If a line in the entries below holds the string "arrows", copy it.

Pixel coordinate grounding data
--------------------------------

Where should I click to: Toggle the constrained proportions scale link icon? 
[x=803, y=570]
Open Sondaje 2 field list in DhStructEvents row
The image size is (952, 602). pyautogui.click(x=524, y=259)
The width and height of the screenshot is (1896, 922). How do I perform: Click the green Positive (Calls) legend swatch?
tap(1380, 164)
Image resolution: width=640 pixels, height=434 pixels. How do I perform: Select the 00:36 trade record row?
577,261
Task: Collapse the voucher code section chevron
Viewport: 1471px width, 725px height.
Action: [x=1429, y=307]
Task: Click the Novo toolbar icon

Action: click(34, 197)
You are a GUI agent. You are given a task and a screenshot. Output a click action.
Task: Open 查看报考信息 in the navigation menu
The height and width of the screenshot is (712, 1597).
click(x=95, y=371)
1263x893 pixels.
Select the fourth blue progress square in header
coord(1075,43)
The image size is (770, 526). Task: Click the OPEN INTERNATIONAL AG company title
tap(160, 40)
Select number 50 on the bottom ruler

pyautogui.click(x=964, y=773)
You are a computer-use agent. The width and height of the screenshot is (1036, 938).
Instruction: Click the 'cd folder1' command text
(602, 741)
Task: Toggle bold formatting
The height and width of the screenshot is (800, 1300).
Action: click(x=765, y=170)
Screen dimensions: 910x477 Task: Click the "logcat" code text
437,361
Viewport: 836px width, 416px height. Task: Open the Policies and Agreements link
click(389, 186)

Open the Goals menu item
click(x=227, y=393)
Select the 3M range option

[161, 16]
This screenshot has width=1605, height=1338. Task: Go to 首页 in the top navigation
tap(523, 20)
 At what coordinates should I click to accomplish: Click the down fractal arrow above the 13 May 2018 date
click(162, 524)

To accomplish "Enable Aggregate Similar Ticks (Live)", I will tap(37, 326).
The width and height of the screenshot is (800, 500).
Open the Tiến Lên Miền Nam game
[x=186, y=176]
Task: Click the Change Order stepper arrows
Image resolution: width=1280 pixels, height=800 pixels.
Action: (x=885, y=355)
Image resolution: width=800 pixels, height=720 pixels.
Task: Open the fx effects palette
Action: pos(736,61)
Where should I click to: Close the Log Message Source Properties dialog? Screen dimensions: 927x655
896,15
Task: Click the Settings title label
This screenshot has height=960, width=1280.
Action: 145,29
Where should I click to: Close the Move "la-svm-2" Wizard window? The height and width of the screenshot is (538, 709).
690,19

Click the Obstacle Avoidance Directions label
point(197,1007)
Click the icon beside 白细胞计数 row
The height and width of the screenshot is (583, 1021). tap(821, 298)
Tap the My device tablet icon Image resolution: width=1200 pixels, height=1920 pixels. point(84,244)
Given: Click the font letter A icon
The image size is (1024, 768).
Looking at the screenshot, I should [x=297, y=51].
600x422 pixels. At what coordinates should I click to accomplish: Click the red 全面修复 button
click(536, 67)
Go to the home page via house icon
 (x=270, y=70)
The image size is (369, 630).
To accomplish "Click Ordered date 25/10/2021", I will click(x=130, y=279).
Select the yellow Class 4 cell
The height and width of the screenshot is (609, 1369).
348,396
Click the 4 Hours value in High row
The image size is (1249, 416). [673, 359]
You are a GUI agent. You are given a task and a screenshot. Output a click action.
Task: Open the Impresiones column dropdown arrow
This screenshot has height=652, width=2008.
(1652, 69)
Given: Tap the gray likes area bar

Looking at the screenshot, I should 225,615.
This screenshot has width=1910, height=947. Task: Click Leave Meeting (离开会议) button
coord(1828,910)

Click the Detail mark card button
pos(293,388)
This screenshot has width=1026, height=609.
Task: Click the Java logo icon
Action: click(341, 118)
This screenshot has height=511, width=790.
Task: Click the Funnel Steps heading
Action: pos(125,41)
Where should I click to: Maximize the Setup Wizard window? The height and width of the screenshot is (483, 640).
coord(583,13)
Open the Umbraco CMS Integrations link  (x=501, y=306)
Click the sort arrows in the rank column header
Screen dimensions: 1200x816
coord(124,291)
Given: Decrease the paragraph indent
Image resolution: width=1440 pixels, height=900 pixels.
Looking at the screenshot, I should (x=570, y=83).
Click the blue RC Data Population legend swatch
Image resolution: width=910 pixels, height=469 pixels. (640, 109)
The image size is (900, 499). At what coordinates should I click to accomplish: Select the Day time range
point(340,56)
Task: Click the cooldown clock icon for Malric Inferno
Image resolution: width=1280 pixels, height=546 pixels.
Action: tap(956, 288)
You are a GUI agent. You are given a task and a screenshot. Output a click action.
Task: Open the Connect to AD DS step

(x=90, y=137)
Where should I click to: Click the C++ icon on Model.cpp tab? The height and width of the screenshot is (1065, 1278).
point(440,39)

--------------------------------

▶ Answer box
Task: Click the Change Order stepper arrows
Click the sort arrows in the rank column header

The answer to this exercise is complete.